Tears of joy marked Ellen White’s face at full-time, but they meant more than that. They also mark the significance this victory holds for the progress of the women’s game.
Just 10 years ago, I watched White feature in an Arsenal squad playing at non-league Carlton Town’s ground in front of a couple of hundred fans. Last night I saw her in a packed Bramall Lane inspiring a generation.
Carlton Town’s ground stands next to a sewage plant, and while the performance Arsenal put on was pleasing on the eye, the ground literally stunk. An apt metaphor for the investment in women’s football at the time.
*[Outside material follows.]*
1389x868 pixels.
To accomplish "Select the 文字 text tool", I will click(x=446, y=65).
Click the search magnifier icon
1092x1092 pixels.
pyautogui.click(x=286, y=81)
The contrast from Tuesday night couldn’t be starker. 28,000 fans witnessed two of the best international teams go head-to-head in the type of venue women’s football deserves to command.
From receiving TV audiences of around three million in the group stages to a peak audience of 9.3 million for the semi-final, the Lionesses’ reach increases with each win.
Young girls who have never contemplated the sport before suddenly seeing people who look like them achieving success. Men who have previously dismissed the standard of women’s football cheering as Alessia Russo pulls off an audacious backheel.
For women and girls, football has been gatekept. When I tried to play football in the playground I was told “girls don’t play football”.
A capacity crowd of over 87,000 will pack into Wembley on Sunday to witness 90 minutes of unmissable football, but it’s not over when the final whistle blows
But when Leah Williamson leads a team full of women who can all play football, and all compete and enjoy themselves doing so, suddenly girls can play football. Suddenly girls want to play football.
It can’t be tweeted that “no one cares” about the women’s game when millions are tuning in to support and witness England. When both men and women are represented as being ‘football players’ no one will bat an eyelid when a girl approaches the pitch at playtime for a kickabout.
By reaching the final, the Lionesses have become role models for a generation of girls and boys who now see the possibilities for women to be footballers at the highest level.
This, however, needs to be backed up by action. As Ian Wright passionately advocated in the post-match analysis, regardless of the visibility of the sport, if there isn’t an opportunity to play the game it can’t grow.
Young girls need to be given the provisions to go out and play for clubs and schools. PE needs to allow these budding footballers to emulate their heroes.
Funding and investment must follow this visibility to really take advantage of the pathway that the England Women have forged in their achievement this summer.
The coverage must continue for the domestic game throughout the season rather than end along with the Euros. The clubs and funding must be provided to enable regional and age group participation. Actions must follow this spectacle.
A capacity crowd of over 87,000 will pack into Wembley on Sunday to witness 90 minutes of unmissable football, but it’s not over when the final whistle blows. The opportunity to inspire a generation of girls must be supported with the enthusiasm the Lionesses have received this summer.